«Il ne faut reculer devant aucun effort pour poursuivre sur la voie du dialogue et de la coopération, comme l’ont fait avec un grand courage la Turquie et l’Arménie ces dernières années», a déclaré la présidente en accueillant son homologue turc Abdullah Gül, arrivé jeudi pour une visite d’Etat dans la Confédération.

«La Suisse se réjouit d’avoir pu contribuer à la paix et à la stabilité dans le cadre du processus de rapprochement entre la Turquie et l’Arménie», a-t-elle ajouté, citée dans un communiqué.

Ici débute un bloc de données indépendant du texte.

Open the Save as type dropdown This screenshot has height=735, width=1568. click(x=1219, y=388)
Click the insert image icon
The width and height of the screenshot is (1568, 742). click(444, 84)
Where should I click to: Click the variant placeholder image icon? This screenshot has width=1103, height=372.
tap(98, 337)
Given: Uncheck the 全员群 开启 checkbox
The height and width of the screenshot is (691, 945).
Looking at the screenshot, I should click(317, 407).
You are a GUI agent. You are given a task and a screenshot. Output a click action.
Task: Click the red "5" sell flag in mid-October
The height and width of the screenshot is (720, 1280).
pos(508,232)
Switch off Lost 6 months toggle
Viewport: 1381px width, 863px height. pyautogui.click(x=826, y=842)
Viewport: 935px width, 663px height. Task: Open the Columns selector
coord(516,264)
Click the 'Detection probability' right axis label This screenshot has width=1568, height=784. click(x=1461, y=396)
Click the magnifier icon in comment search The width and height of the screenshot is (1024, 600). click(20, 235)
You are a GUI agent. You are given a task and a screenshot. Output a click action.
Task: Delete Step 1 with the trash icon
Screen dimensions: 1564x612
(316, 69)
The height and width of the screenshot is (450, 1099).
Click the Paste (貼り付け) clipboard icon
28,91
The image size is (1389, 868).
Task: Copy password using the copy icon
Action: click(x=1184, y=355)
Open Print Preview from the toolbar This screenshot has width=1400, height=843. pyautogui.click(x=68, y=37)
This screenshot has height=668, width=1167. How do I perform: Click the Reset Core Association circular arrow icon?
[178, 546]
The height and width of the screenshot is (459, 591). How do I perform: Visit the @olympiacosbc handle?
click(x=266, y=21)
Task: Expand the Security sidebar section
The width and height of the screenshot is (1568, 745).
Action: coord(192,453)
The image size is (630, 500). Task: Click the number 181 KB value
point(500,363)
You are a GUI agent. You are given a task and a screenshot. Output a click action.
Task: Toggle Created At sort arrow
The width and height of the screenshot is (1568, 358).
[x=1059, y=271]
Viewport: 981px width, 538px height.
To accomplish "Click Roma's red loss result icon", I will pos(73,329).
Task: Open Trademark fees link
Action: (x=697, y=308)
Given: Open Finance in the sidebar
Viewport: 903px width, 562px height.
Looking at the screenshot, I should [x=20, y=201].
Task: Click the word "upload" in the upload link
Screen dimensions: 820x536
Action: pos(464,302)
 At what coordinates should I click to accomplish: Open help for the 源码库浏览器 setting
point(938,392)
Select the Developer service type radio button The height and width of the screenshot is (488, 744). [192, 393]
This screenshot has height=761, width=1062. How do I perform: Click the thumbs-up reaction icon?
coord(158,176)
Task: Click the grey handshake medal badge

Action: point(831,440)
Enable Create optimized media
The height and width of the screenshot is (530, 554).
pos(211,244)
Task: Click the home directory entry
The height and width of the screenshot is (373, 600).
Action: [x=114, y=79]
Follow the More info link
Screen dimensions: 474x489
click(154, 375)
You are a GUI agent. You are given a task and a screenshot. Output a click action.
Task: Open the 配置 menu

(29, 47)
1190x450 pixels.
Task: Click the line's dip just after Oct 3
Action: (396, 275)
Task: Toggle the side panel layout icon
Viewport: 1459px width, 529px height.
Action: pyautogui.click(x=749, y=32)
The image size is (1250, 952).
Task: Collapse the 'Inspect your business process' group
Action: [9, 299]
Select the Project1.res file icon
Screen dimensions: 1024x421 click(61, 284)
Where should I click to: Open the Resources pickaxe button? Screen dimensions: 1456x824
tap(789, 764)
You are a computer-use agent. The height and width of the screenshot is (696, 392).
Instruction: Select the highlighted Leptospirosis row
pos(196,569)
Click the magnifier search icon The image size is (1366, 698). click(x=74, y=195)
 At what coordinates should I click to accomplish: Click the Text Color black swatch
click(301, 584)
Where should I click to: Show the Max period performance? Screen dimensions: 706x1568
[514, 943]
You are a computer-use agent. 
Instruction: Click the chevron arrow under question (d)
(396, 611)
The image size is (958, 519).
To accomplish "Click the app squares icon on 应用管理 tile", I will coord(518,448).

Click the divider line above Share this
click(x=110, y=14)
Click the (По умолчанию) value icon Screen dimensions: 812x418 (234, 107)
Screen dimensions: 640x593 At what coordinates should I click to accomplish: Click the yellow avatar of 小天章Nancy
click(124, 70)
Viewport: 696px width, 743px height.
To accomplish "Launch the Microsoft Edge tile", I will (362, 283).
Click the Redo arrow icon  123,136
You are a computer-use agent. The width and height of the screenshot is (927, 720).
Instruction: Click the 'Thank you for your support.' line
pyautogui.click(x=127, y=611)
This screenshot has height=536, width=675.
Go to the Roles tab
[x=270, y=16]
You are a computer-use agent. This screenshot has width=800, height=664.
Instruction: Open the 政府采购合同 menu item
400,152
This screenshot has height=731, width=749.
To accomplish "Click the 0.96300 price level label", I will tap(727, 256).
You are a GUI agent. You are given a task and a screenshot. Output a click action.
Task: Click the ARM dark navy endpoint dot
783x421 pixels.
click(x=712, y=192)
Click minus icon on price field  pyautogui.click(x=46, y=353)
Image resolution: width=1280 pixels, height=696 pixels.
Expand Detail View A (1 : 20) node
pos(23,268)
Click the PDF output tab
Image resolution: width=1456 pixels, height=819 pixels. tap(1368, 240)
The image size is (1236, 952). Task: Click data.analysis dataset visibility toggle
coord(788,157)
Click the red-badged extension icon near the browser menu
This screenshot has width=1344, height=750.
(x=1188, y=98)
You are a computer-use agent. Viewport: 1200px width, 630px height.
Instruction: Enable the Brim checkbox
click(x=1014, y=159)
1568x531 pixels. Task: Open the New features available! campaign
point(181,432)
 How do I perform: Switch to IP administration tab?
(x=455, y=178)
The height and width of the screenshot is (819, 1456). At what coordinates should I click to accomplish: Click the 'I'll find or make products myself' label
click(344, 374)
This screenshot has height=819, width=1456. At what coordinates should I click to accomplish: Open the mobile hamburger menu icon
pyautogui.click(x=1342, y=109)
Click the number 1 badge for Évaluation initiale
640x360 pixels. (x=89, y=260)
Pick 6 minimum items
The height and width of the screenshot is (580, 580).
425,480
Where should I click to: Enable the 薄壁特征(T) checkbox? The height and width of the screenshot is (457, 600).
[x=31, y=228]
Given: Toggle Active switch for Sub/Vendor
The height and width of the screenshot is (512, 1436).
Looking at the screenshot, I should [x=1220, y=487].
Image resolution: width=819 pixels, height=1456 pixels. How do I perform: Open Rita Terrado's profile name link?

L’Arménie et la Turquie ont conclu en octobre 2009 un accord historique, sous la médiation de la Suisse et des Etats-Unis, pour établir des relations diplomatiques et rouvrir leur frontière commune, après des décennies d’hostilité ayant pour origine les massacres d’Arméniens en 1915 à la fin de l’empire ottoman, qu’Erevan qualifie de génocide.

Mais la ratification de cet accord n’a pas encore eu lieu, la Turquie la liant à la résolution du conflit du Nagorny Karabakh (région de l’Azerbaïdjan peuplée majoritairement d’Arméniens) entre l’Arménie et l’Azerbaïdjan.

Ankara a fermé sa frontière avec l’Arménie en 1993, en solidarité avec son voisin et allié azerbaïdjanais, après la prise de contrôle par l’Arménie du Nagorny-Karabakh.

L’Arménie a déclaré en avril surseoir elle aussi à la ratification de l’accord, dans l’attente d’une évolution de la position d’Ankara.

Malgré tous ces obstacles, «puisse le processus de normalisation se poursuivre entre les deux Etats», a souligné Mme Leuthard.